### Your instructions
Among the records below, find the line with "Screen dimensions: 977x629" and the line with "Screen dimensions: 1587x817". Set down both and every line between, exactly and with no pictures, but nothing else.

### Provided material
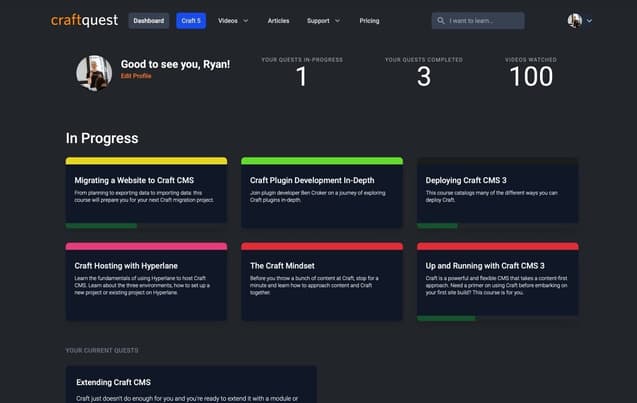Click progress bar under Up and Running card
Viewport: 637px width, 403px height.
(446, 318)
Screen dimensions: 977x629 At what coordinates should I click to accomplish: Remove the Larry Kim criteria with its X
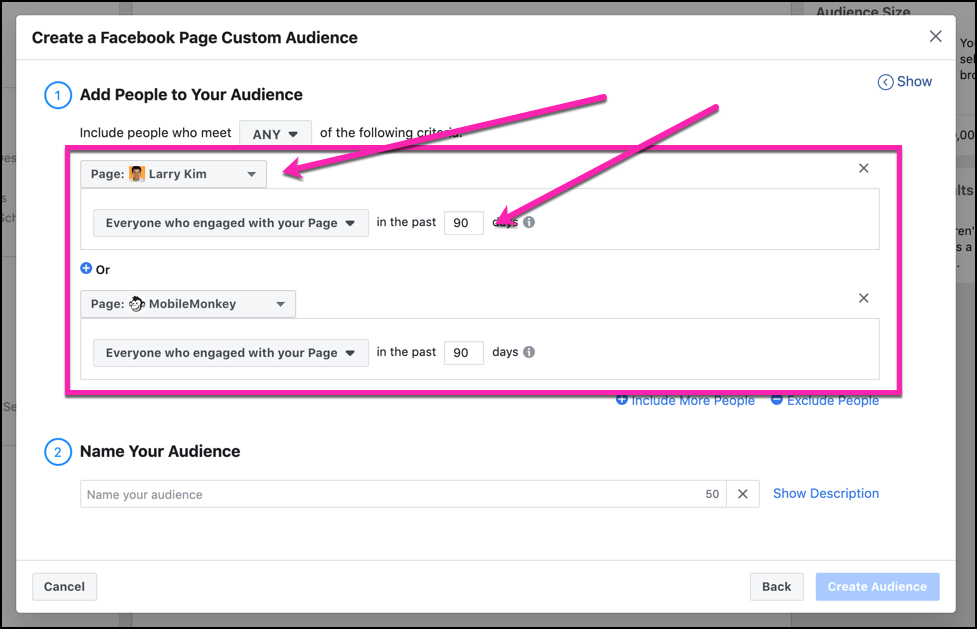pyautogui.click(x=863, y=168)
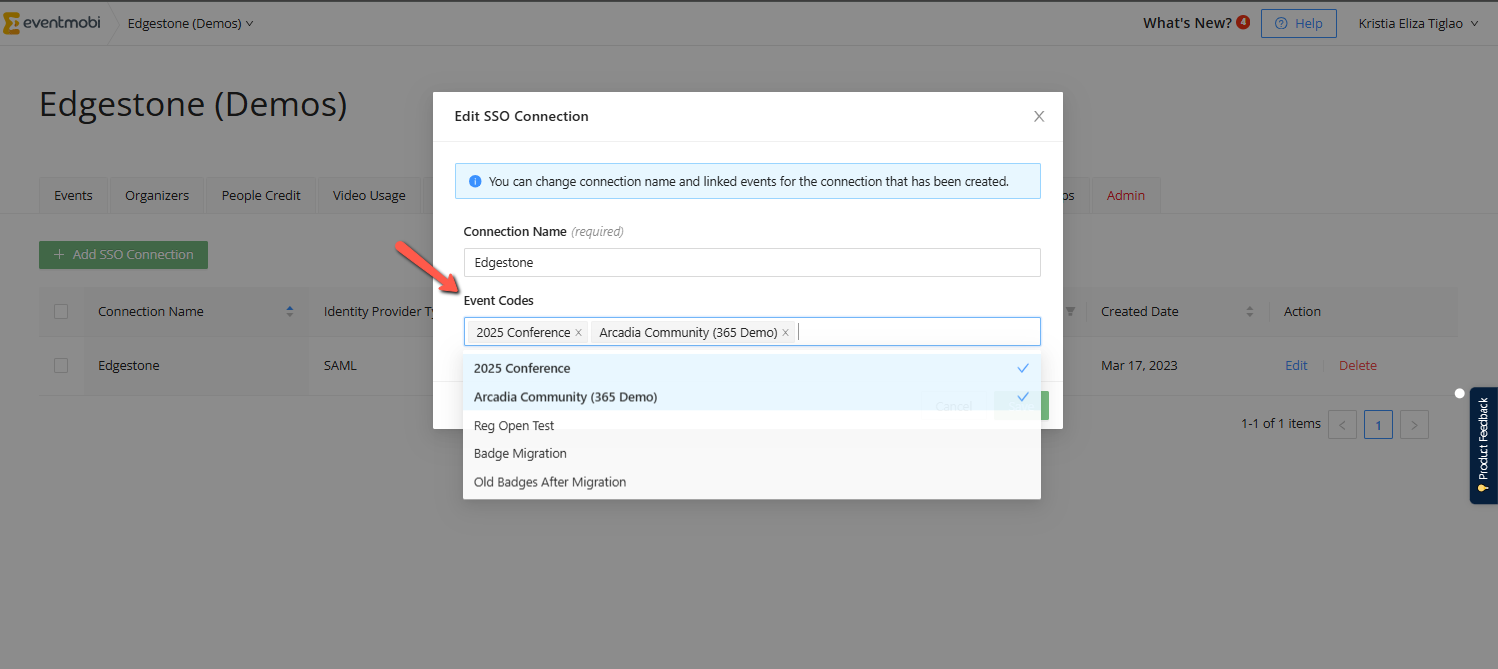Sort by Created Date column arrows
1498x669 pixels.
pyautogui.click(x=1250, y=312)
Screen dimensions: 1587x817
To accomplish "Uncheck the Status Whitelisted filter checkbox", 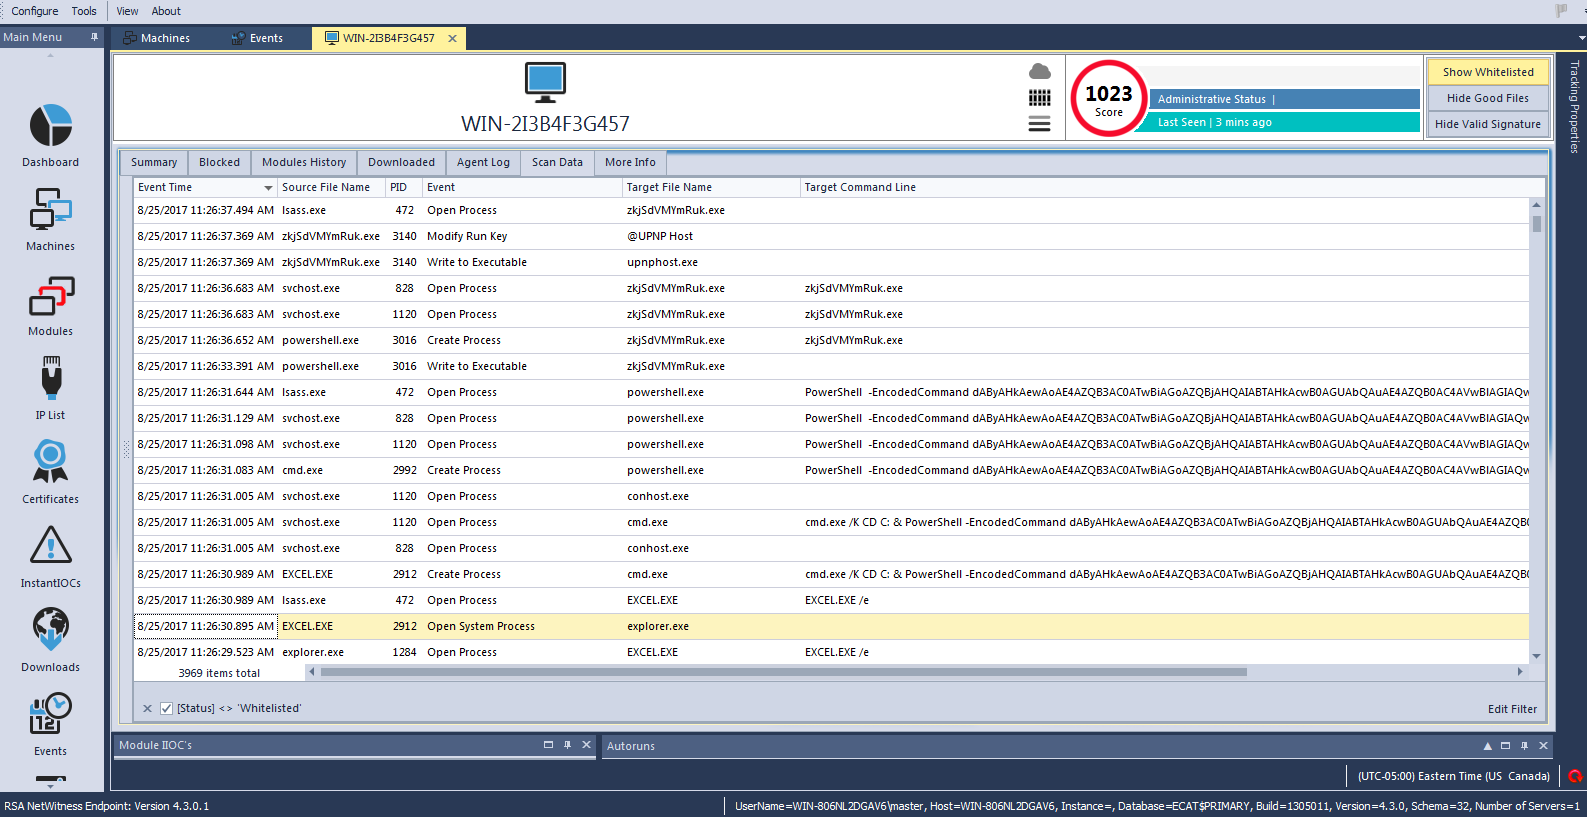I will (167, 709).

### Written answer
Screen dimensions: 977x629 At what coordinates should I click to accomplish: Remove the Larry Kim criteria with its X
pyautogui.click(x=863, y=168)
Sort by Created Date column arrows
1498x669 pixels.
pyautogui.click(x=1250, y=312)
Screen dimensions: 1587x817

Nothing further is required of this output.